Design and Architecture

Building upon Project Malmo

ToMCAT extends Project Malmo to provide a platform to study human behavior in a virtual environment, with a focus on studying human-human and human-machine teaming.

The core of Project Malmo consisted of two components: a static C++ library and a Java mod for Minecraft. Together, these components exposed an API for communicating with Minecraft over a TCP socket, thus enabling researchers to programmatically control avatars in the Minecraft world and declaratively specify ‘missions’ that provided suitable environments for reinforcement learning research.

ToMCAT inverts the original research direction of Project Malmo somewhat - rather than serving as a reinforcement learning research platform to teach AI agents to perform complex tasks in Minecraft, we focus on learning about how humans think and behave.
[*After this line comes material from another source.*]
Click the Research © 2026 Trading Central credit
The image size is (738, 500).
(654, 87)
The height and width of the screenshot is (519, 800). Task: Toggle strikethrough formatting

We have vendorized the source of Project Malmo (external/malmo) and modified it to suit our purposes:

  1. The original Java mod (external/malmo/Minecraft) has been extended to

    • allow human control by default,

    • add software instrumentation to capture human actions in the Minecraft environment, and

    • add ‘missions’ (and documentation on how to implement new ones) to support developing machine social intelligence.

  2. The original C++ code for the Malmo static library has not been changed significantly (besides a bit of modernization and code formatting). We use this library to create an executable, runMission that serves as the driver for our experiments.

There are a couple of other high-level differences in the technical approaches taken by Malmo and ToMCAT.

  • In Malmo, a mission environment can be declaratively specified using low (e.g. DrawBlock, DrawEntity elements) and high (e.g. BuildBattleDecorator) level XML elements, and corresponding ‘decorator’ implementations on the Java side. In contrast, the equivalent functionality in ToMCAT has been almost completely extracted out into a separate C++ module (src/cpp/pro_gen) that simultaneously creates low-level (block and entity positions, types, etc) and high-level (specifications of bounding volumes and topological structure) machine-readable representations of the mission environment that can be then parsed relatively straightforward on the Java side to create the mission environment. These representations can also be used downstream by other applications, including AI agents in the ASIST program.

  • Malmo focuses on state observations at regular time intervals, but when studying humans, it is desirable to record events that do not necessary happen at regular time intervals (e.g. opening a door, flipping a lever, attacking a mob). These kinds of events are accessible through the Forge API, and ToMCAT exposes a subset of these (see the documentation on events and data models and instructions on how to implement new missions and events for more details).


We place a heavy premium on automation, and thus eschew support for Windows and non-LAN multiplayer in favor of maintaining a set of robust scripts (in the tools directory) and a procedural generation module (src/cpp/pro_gen) to ease the lives of developers and end-users by minimizing the amount of complex documentation they need to read to get set up. Our software is currently tested on macOS and Ubuntu with a continuous integration pipeline.


Audio and Video

We implement sensors to record video and audio of the human player and the game itself. The video and audio of the player and the video of the game are captured using ffmpeg, and the audio of the game is captured using pacat (Linux) or BlackHole (macOS).

In-game observations and events

We implement capturing in-game observations and events related to the human players and the missions they are conducting. These are published to an MQTT message bus on various topics.

Facial Landmark, Gaze, Pose, and AU detection

We leverage OpenFace to create an executable called faceAnalyzer that outputs JSON messages containing information about a player’s gaze, pose, action units, and face landmarks, either from a webcam feed or from a video file. These messages are output to standard output, from where they can be either redirected to a file, piped to an MQTT client (e.g. mosquitto_sub) for publication to a message bus, or used for other downstream applications.